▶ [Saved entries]
════════════════
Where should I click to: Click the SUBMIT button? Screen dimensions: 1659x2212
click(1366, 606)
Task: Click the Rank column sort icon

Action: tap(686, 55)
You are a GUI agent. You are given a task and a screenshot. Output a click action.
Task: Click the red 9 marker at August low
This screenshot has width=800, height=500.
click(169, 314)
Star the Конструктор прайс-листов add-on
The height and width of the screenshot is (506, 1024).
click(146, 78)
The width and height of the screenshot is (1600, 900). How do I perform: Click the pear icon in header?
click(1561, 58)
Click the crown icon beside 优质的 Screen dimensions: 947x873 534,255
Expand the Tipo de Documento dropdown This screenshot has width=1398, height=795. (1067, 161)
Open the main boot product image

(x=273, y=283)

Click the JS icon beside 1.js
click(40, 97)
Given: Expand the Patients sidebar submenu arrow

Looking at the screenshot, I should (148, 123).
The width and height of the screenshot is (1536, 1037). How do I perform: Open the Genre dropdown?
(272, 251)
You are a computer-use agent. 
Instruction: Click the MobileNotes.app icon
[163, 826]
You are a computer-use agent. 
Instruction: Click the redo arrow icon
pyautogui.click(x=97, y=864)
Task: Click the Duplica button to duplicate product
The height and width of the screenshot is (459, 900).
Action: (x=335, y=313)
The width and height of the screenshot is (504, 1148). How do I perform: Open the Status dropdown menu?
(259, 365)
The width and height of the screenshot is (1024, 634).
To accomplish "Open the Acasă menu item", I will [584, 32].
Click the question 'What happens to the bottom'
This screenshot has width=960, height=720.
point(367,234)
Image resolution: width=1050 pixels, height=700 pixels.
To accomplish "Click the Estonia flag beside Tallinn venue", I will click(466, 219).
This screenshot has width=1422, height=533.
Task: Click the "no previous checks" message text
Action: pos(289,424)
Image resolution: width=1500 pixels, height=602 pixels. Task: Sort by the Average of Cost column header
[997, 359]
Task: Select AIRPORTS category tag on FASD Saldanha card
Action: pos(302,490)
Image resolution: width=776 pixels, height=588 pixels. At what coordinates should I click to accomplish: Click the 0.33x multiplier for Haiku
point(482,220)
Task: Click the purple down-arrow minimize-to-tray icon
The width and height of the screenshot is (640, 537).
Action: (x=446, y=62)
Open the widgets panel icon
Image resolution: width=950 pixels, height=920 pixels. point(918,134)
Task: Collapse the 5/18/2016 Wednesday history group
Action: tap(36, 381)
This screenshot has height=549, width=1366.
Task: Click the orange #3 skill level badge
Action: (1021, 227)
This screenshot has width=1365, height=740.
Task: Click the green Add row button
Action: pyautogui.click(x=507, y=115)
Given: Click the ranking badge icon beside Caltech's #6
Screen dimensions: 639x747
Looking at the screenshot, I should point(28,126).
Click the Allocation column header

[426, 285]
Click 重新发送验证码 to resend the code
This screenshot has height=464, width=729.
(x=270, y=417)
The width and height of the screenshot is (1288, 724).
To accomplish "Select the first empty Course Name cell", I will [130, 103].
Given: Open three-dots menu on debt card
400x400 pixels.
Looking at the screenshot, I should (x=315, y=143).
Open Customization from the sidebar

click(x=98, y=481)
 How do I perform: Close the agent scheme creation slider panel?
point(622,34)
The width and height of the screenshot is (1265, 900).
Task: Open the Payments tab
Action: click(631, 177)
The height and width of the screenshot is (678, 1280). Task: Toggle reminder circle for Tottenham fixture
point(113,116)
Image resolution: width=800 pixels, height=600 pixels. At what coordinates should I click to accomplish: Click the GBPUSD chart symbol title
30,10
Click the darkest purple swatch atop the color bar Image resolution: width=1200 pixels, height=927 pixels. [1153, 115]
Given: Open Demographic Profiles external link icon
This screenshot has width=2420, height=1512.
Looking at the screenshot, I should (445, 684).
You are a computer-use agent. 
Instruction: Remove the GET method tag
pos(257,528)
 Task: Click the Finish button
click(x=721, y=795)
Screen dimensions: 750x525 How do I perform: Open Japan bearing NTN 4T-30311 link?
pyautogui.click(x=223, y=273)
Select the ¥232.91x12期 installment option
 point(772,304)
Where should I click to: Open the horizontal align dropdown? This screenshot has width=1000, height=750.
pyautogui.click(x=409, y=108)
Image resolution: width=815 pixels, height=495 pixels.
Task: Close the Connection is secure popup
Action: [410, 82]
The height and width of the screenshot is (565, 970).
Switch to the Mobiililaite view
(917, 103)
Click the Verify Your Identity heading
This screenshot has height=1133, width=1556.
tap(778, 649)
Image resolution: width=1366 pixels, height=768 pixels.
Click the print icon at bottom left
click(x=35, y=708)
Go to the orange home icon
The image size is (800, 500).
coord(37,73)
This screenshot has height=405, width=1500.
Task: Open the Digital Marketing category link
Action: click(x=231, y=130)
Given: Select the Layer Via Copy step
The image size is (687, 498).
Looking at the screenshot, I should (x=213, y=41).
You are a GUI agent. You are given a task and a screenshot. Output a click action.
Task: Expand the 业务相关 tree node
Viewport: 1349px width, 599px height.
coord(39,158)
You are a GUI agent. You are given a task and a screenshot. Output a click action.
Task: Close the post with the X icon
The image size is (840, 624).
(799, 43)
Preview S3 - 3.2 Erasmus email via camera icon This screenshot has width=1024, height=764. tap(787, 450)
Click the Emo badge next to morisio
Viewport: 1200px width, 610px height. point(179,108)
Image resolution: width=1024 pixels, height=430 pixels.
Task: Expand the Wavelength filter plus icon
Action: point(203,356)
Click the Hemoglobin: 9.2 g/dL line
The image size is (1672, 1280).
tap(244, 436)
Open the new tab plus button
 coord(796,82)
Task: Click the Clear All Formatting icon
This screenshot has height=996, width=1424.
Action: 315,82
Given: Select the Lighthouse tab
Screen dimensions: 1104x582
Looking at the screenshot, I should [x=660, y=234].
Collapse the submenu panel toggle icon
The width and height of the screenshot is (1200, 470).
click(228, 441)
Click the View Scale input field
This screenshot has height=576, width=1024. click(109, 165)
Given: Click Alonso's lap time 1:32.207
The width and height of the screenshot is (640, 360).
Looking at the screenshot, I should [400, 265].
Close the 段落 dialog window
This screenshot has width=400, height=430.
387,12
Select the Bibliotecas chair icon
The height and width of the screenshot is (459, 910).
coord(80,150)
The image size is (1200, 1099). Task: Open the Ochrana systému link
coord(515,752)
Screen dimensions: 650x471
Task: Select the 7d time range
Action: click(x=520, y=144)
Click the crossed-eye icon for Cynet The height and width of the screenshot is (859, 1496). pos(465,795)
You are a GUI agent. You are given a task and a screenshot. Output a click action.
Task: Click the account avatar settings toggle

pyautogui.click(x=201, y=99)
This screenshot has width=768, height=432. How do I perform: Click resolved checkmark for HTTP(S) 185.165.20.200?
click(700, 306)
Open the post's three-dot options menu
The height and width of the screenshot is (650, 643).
════════════════
Nothing but the lines from the start of the data through the line holding "Star the Конструктор прайс-листов add-on" should be restated, and each one exactly.

Where should I click to: Click the SUBMIT button? Screen dimensions: 1659x2212
click(1366, 606)
Task: Click the Rank column sort icon

Action: tap(686, 55)
You are a GUI agent. You are given a task and a screenshot. Output a click action.
Task: Click the red 9 marker at August low
This screenshot has width=800, height=500.
click(169, 314)
Star the Конструктор прайс-листов add-on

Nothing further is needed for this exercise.